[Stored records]
..........

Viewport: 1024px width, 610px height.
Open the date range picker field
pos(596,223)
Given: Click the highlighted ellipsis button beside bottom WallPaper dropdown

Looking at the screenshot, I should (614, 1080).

..........

* **About this exercise**
What is needed is an exact copy of every record above.

* **Answer section**
Viewport: 1024px width, 610px height.
Open the date range picker field
pos(596,223)
Given: Click the highlighted ellipsis button beside bottom WallPaper dropdown

Looking at the screenshot, I should (614, 1080).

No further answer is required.